* [Exercise requirements]: Exactly the lines from the one with "The image size is (732, 499)." to the end of the data below should be set down, and no others.

★ ★ ★ ★

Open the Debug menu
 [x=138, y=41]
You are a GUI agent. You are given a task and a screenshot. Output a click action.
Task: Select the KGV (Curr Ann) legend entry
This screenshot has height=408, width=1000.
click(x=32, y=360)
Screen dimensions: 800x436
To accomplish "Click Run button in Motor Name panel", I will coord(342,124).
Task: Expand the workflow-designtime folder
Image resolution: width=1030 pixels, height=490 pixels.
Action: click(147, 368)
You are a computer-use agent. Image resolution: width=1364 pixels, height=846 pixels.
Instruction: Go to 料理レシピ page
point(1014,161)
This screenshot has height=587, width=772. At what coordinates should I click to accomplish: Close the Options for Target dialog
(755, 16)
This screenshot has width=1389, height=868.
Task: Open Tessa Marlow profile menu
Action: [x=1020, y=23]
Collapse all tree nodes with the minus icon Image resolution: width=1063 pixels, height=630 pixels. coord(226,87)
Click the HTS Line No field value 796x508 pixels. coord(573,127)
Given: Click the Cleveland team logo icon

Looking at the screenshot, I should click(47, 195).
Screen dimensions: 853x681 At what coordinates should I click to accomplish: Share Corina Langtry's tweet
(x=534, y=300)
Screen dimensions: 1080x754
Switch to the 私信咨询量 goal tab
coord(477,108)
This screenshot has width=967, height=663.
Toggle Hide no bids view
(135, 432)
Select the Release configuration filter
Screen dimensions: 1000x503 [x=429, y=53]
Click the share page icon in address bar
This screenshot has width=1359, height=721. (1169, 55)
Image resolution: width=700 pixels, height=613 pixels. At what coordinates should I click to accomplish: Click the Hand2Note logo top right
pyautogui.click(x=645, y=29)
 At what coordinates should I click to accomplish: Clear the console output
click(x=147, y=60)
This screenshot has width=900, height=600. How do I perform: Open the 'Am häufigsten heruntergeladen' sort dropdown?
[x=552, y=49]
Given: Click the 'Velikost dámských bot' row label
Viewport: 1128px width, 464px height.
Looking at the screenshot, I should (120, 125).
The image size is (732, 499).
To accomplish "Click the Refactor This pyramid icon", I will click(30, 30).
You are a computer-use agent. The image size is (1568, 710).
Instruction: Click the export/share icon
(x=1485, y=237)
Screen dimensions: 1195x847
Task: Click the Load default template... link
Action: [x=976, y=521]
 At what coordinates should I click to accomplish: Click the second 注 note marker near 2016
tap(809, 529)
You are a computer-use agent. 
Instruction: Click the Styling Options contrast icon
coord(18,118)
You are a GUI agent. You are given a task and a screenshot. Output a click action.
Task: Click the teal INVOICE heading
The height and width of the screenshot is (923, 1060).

★ ★ ★ ★

* [Exercise output]:
The image size is (732, 499).
To accomplish "Click the Refactor This pyramid icon", I will click(30, 30).
You are a computer-use agent. The image size is (1568, 710).
Instruction: Click the export/share icon
(x=1485, y=237)
Screen dimensions: 1195x847
Task: Click the Load default template... link
Action: [x=976, y=521]
 At what coordinates should I click to accomplish: Click the second 注 note marker near 2016
tap(809, 529)
You are a computer-use agent. 
Instruction: Click the Styling Options contrast icon
coord(18,118)
You are a GUI agent. You are given a task and a screenshot. Output a click action.
Task: Click the teal INVOICE heading
The height and width of the screenshot is (923, 1060).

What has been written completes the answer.